Теперь уже он отвечает ей весьма нелюбезным взглядом.

– Вот с этим я как-нибудь сам разберусь! – Потом запал у него пропадает, он вздыхает. – Ты понимаешь… она так ко мне относится… а я…

– Она в тебя влюбилась, – выносит безжалостный вердикт Надя, скрестив руки на груди. От греха подальше. Хотя она вроде бы уже пришла в себя.

– Да, – со вздохом соглашается он. – Наверное.

– А ты?

– А я – нет.

– Подлец ты, Вектор, – произносит она с каким-то странным, непонятным ей самой, удовлетворением.

Он вдруг смотрит ей прямо в глаза.
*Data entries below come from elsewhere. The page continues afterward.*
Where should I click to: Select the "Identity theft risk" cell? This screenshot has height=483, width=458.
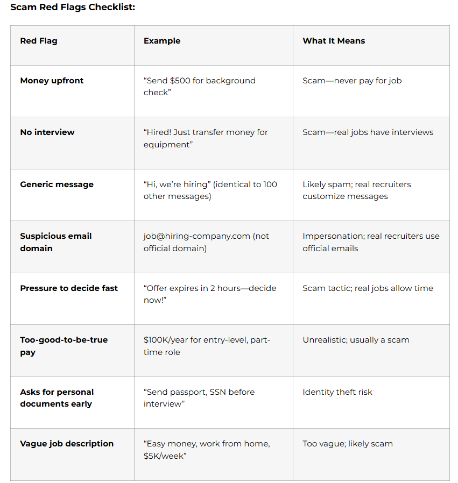337,392
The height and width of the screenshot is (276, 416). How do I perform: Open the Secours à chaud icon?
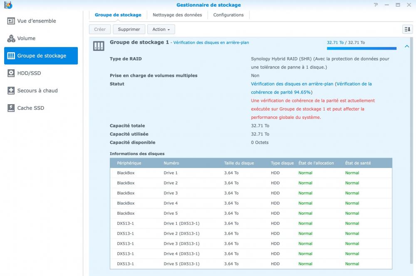pyautogui.click(x=11, y=90)
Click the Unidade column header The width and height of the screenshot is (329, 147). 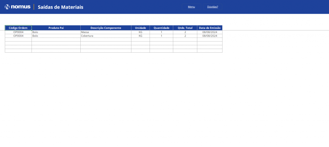140,28
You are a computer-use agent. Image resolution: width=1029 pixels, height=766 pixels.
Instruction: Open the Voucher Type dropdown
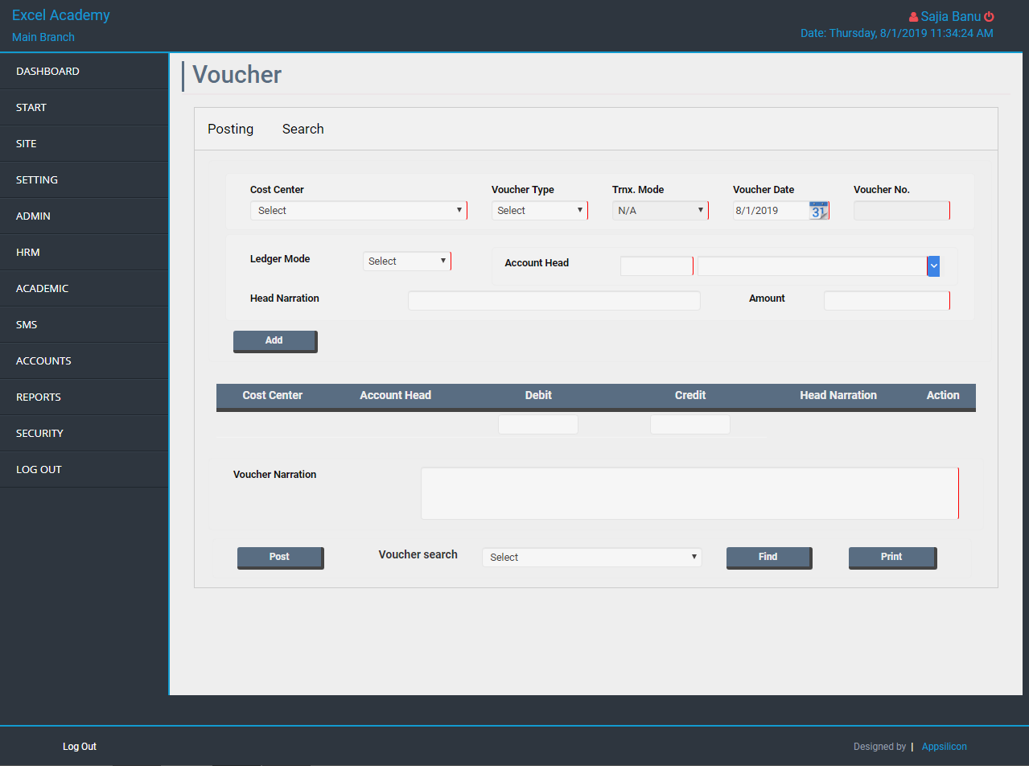coord(539,211)
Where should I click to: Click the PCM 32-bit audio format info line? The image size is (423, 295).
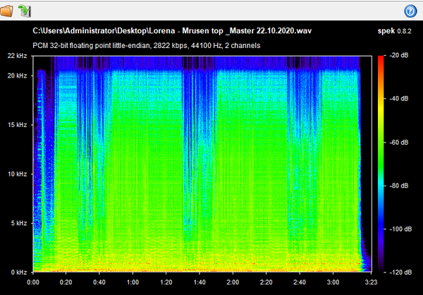point(147,45)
Стоит напротив окна, и в его глазах отражается голубое мартовское небо, делая их еще… светлее? Ярче?

– А ты можешь влюбиться по собственному желанию, Надя? Просто чтобы ответить взаимностью тому, кто влюбился в тебя?

– Э-э-э… – Странный какой-то вопрос, а более всего непонятны его серьезный тон и вопрошающий взгляд. – Нет. Наверное, нет. Не могу.
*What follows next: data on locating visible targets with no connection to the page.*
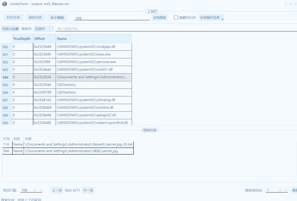Go to next page with 下一页
297x201 pixels.
tap(88, 191)
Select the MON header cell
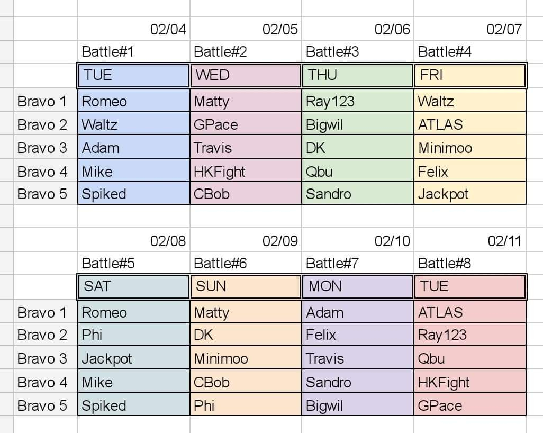Screen dimensions: 543x433 [x=358, y=286]
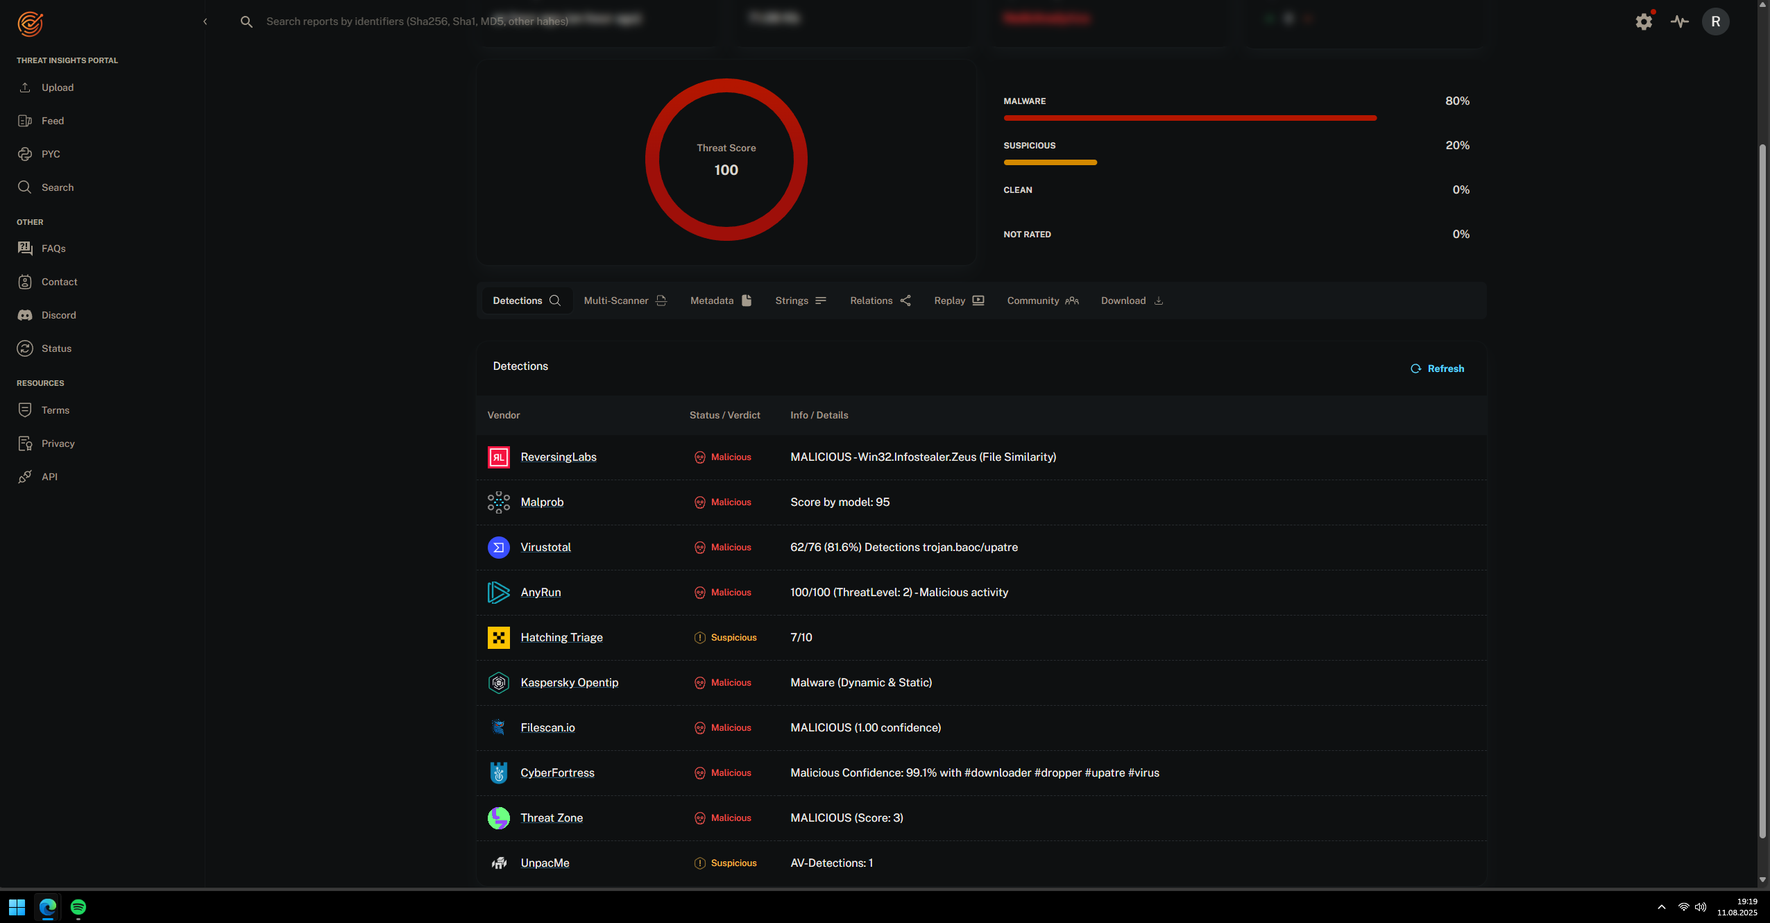Open the API icon in the sidebar
Image resolution: width=1770 pixels, height=923 pixels.
(x=25, y=477)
– Вот и я не могу влюбиться… на заказ. И разлюбить по приказу… тоже не могу. Может, и хотел бы… но не могу.

Теперь он смотрит куда-то поверх от ее головы, за окно. И это хорошо, потому что ей отчего-то опять неспокойно, и слова его непонятные, и близость тревожащая…

– Вик… – Она все-таки собирается с мыслями. – Пропусти меня… Я пойду, посмотрю, как там твоя футболка.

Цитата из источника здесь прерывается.